Solution: Malachite (CuCO3.Cu(OH)2 is one of copper carbonate ore. Chalcopyrites (CuFeS2) and Bornite (Cu3FeS3) are sulphide ores of copper. Cuprite (Cu2O) is one the oxide ore of copper.

So, option B is the correct answer.

3. Automobiles, aviation parts, and power tools are all made from__________.

a. tin alloys
b. magnesium alloys
c. copper alloys
d. aluminium alloys

Answer: B

Solution: Magnesium alloys comprise aluminium as well as minor amounts of other metals to provide strength and corrosion resistance. Magnesium alloys are utilised in the manufacturing of automobiles, aviation parts, and power equipment.

So, option B is the correct answer.

4. ___________ metal is also employed as a reducing agent in the tetrachloride production of titanium and zirconium.

a. Aluminium
b. Sodium
c. Magnesium
d. Copper

Answer: C

Solution: Magnesium metal is also employed as a reducing agent in the tetrachloride production of titanium and zirconium. The reaction can be written as

$Zn{Cl}_4\left(s\right)+2Mg\left(s\right)\to Zr\left(s\right)+2Mg{Cl}_2\left(s\right)$

So, option C is the correct answer.

Frequently Asked Questions – FAQ

1. What are the top two considerations when deciding whether to extract a metal?
Answer: Before choosing to extract metal from its ore, a number of criteria need to be taken into account, including (i) the type of impurity, (ii) the type of metal, and (iii) the facilities that are accessible.
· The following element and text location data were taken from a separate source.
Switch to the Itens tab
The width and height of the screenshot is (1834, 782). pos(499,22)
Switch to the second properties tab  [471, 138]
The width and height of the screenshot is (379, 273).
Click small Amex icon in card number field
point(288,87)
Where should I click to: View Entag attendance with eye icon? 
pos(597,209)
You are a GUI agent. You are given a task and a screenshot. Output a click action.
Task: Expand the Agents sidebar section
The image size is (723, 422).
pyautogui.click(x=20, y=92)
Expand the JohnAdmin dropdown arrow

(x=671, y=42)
2. What is solvent extraction?
Answer: The transfer of one compound from one solvent to another due to the difference in distribution coefficient or solubility between two immiscible solvents is called solvent extraction. It has a stronger separation effect than chemical precipitation, as well as a higher degree of selectivity and faster mass transfer than the ion exchange strategy when compared to other separation procedures.
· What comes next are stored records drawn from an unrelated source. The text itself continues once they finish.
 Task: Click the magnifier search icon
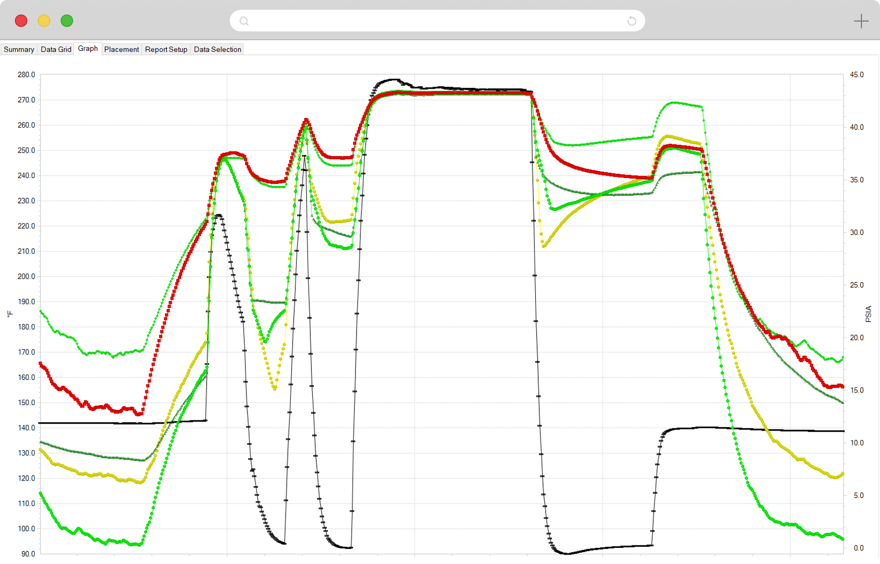click(244, 21)
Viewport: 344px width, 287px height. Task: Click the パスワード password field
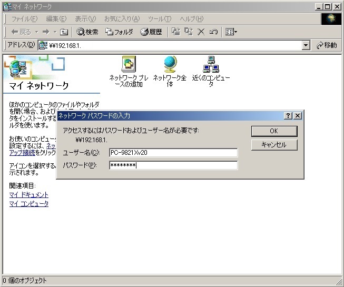tap(173, 165)
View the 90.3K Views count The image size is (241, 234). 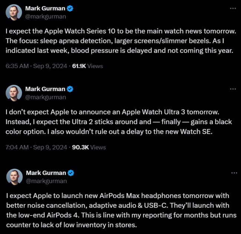89,147
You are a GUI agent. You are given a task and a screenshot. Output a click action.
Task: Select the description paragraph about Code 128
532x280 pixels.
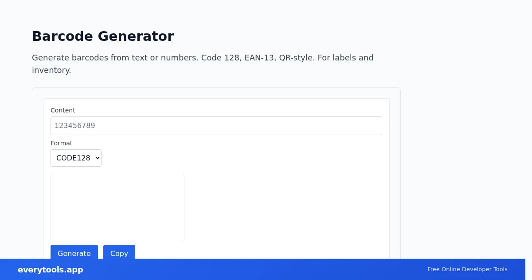point(203,64)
3. What do you mean by multiple extraction?
Answer: An amount of solvent is used to extract one layer (typically the aqueous layer) many times in succession in a multiple extraction technique. If the component has a low partition coefficient in the organic solvent, the extraction is performed two to three times, or even more times. This is known as multiple extraction.
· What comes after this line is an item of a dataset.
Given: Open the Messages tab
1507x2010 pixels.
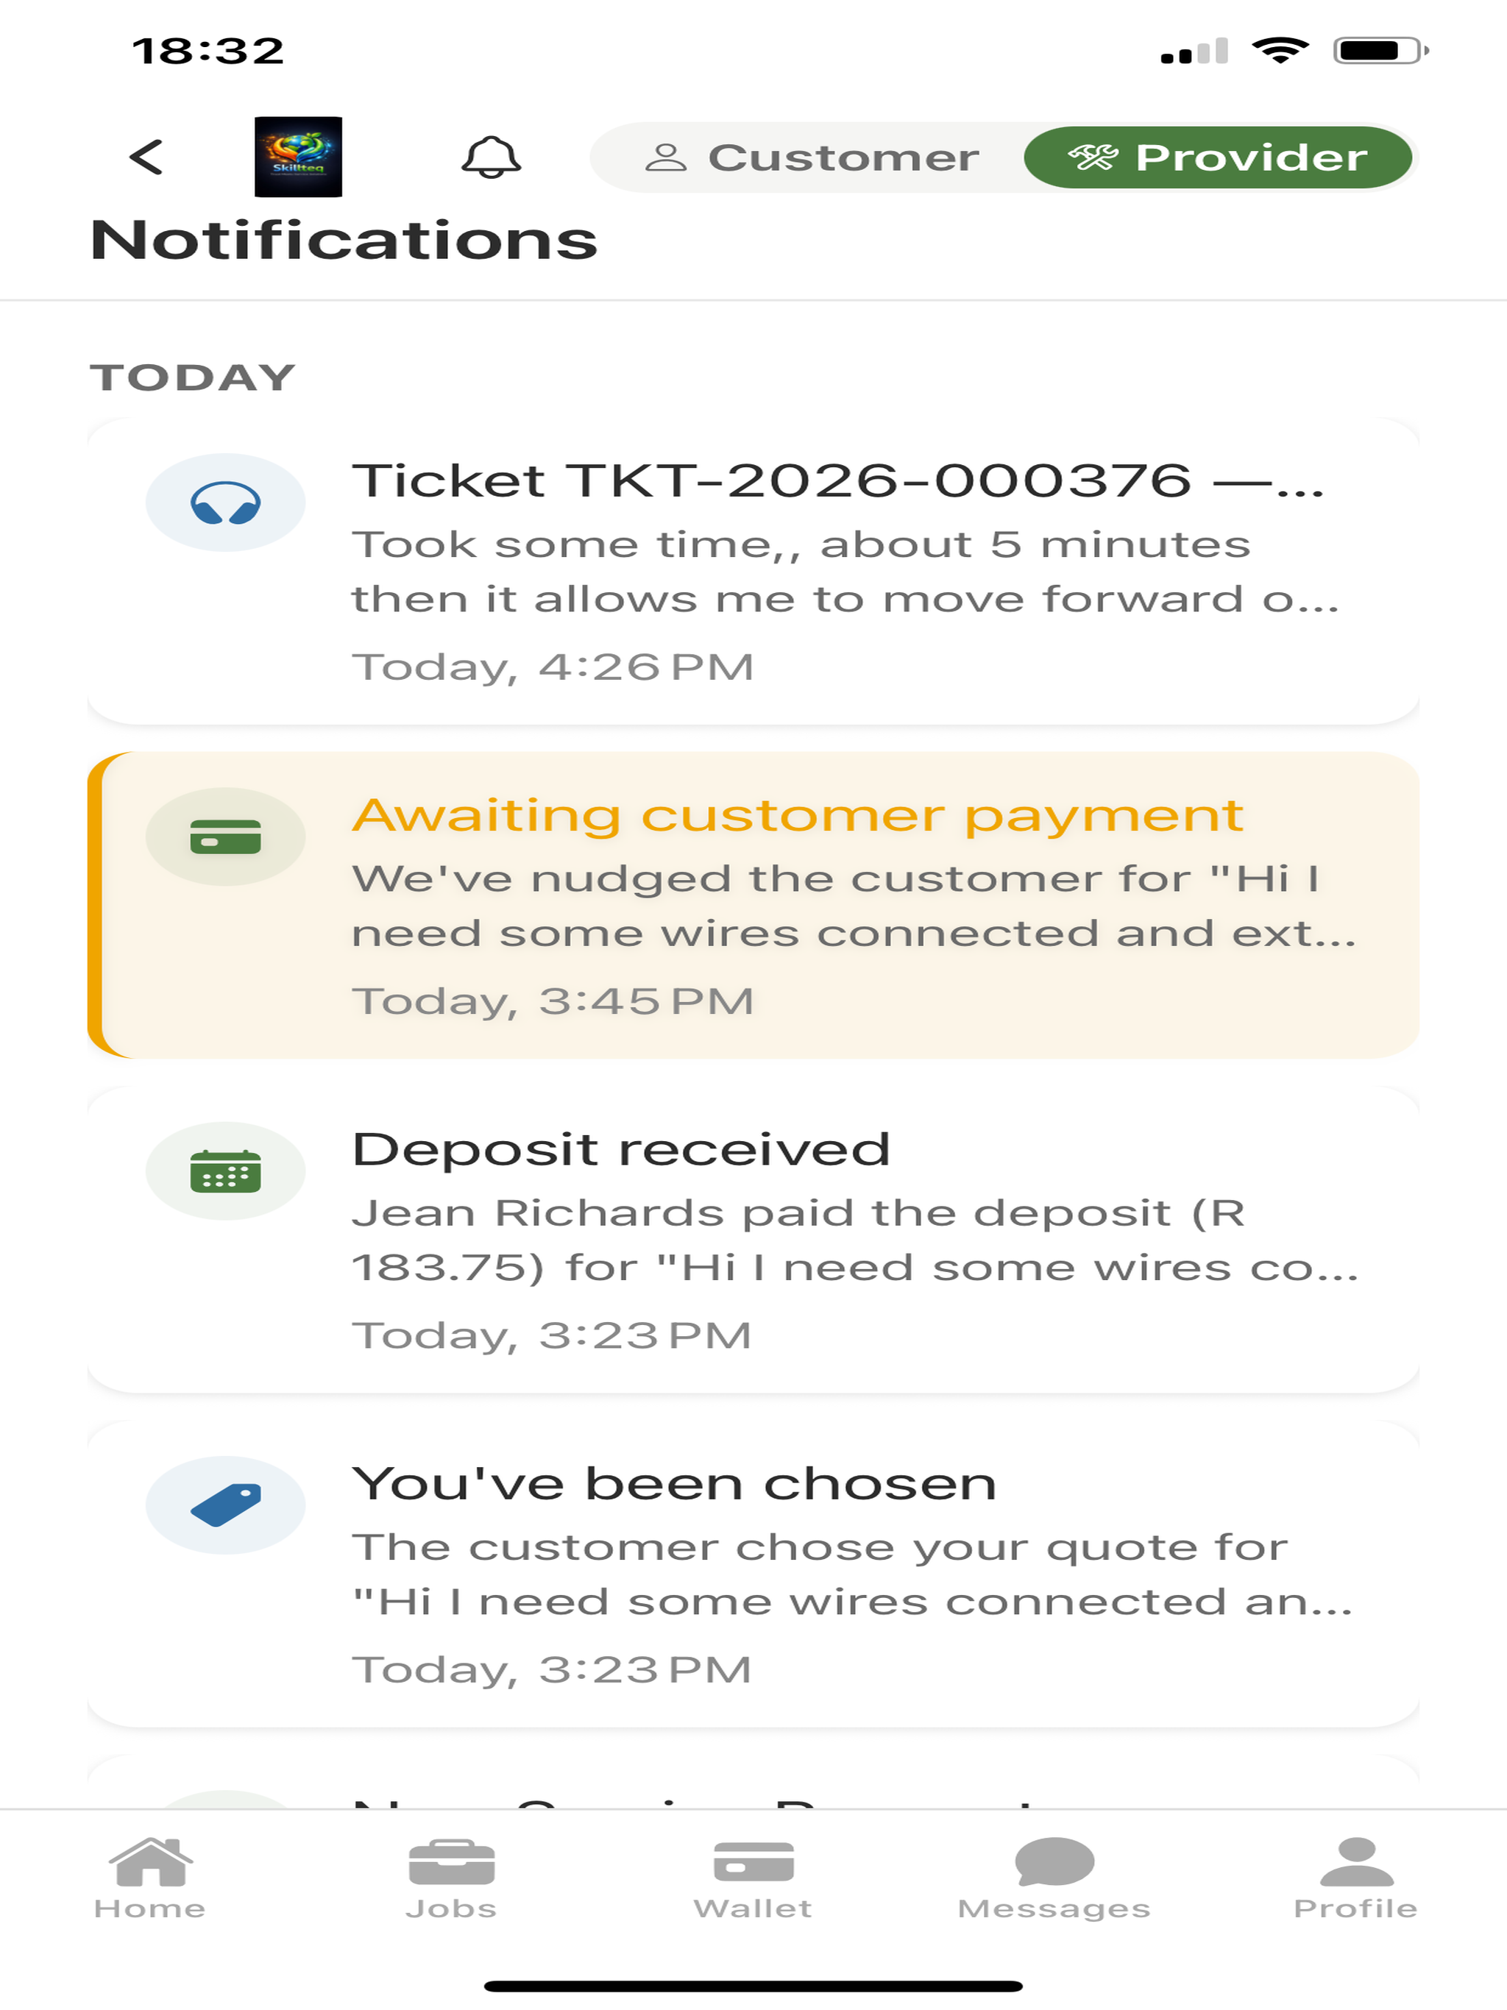Looking at the screenshot, I should click(1054, 1879).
4. Magnesium is collected from seawater in a variety of ways. Explain?
Answer: Solar evaporation, which causes chemical precipitation, is the most popular method for separating magnesium from seawater and brines. In saltwater, magnesium is the third most prevalent dissolved element. Solar evaporation is commonly used to handle highly concentrated brines like those found in the Dead Sea and the Great Salt Lake.